He also told them that . . . their “superfluous hatnotes are distracting at best, and in (their) case actually took (them) off on a completely fruitless tangent. This is the opposite of improving usability (including accessibility).” See here.

Anchovy essence Another neutral editor named Anchovy essence, who specialised in deciding what could and could not be put on the top lines said . . . “their hatnote was not performaing a legitimate disambiguation.” See again here.

El Imp Another neutral editor named El Imp removed their words from the top line which said

. . . “This article is about the medical condition also known as “soldier’s heart”. For other uses of the term, see Soldier’s heart.”.

Since that editor has deleted their words nobody has put them back. See here.

Paul Barlow After I was banned another neutral editor deleted their link with these words “no point in linking to a disamb çge that points back here and lists unrelated usages“. See here.

The massive lies that WhatamIdoing told to 12 arbitrators

As you can see, I told them to remove their link to their children’s fiction story, and four neutral editors agreed with me, and two of them actually deleted them until the top line and the link to the story were gone.

However my main critic was always telling lies from start to finish an argued that nobody ever agreed with anything I said.

She even had the cheek to tell lies to 12 arbitration editors by giving them the false impression that everyone agreed with her and that she had won that argument when she made these comments . . .

“There’s a novel named Soldier’s Heart, so we provided a link to the article about the book. Per WP:LAYOUT, this link should be in a hatnote instead of in a See also section. Posturewriter complained at length and repeatedly about the disambiguation link being “in the lead” and a “reference”. Posturewriter never seemed to grasp the point, and ultimately, it was resolved only because Soldier’s heart became a regular disambiguation page.”(end of quote) See here.

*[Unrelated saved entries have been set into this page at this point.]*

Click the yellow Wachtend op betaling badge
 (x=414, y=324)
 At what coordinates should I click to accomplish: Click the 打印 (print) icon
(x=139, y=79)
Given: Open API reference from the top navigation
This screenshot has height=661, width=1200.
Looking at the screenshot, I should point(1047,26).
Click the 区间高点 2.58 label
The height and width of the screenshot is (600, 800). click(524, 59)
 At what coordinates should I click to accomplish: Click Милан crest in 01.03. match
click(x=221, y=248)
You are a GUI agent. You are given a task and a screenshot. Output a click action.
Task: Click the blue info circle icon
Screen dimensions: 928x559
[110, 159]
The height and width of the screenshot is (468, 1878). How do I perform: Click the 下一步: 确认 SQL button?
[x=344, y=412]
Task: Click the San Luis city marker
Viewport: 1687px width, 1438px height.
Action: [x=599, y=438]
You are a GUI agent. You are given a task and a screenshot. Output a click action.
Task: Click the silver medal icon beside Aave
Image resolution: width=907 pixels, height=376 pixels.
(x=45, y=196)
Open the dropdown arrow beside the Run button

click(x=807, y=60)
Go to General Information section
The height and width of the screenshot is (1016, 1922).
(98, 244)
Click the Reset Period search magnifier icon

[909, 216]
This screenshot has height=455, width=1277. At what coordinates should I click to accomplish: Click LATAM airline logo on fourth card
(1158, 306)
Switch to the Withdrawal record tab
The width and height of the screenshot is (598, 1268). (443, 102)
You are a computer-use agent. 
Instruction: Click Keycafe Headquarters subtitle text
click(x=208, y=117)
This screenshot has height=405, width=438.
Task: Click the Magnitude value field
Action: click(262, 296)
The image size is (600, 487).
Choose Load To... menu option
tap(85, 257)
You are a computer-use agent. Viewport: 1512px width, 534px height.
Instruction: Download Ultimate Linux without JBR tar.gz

Note the facts again. I won the argument because I had the support of four neutral editors, and she lost because two of them deleted all links to that page and that novel. She knew that she had done something stupid and lost, but she told them that she won.

Tampering with the Jury

The neutral editors and the “Arbitration” editors of Wikipedia are the equivalent of the “Jury” in a normal trial, and any attempt by the accuser or the accused to influence the decision of guilty or not guilty is called “Tampering with the jury”.

However, my two critics would “tamper with the jury” at every opportunity, to get their way, so I will give some examples.

1. When they started an RFC discussion to get me blocked there were two neutral editors who suggested that we each write a separate page about Da Costa’s syndrome and let them decide which was the best and most “neutral”. However one of my critics refused, and the other one “conveniently” ignored the offer.

2. When I wrote a neutral essay and started discussing it with a “neutral editor” name Avnjay, one of my critics described the discussion as a “walled garden” which they were excluded from??? (as if they didn’t have the opportunity to do exactly the same thing independently with the same neutral editor). When the neutral editor said that my version of the article was a lot better than the existing one (their version), my other critic cut and pasted the essay and nitpicked it with 80 ridiculous criticisms, and then badgered and pressured the neutral editor for several months until he changed his mind. See here.

3. When another administrator named Wizardman made a decision to block me on an RFC, my main critic gave him a barnstar for doing it, when she was aware that he had inadvertently broken the rules of the closing policy.

4. When another admin, named Moreschi, banned me she gave him a barnstar for doing it by “ignoring all the rules”. See here.

It is the equivalent of real “criminals” paying members of the jury “a large reward” after the trial is over. Her actions also render her liable to accusations of “bribing the jury” before the trial. Such behaviour is ridiculous and should be banned.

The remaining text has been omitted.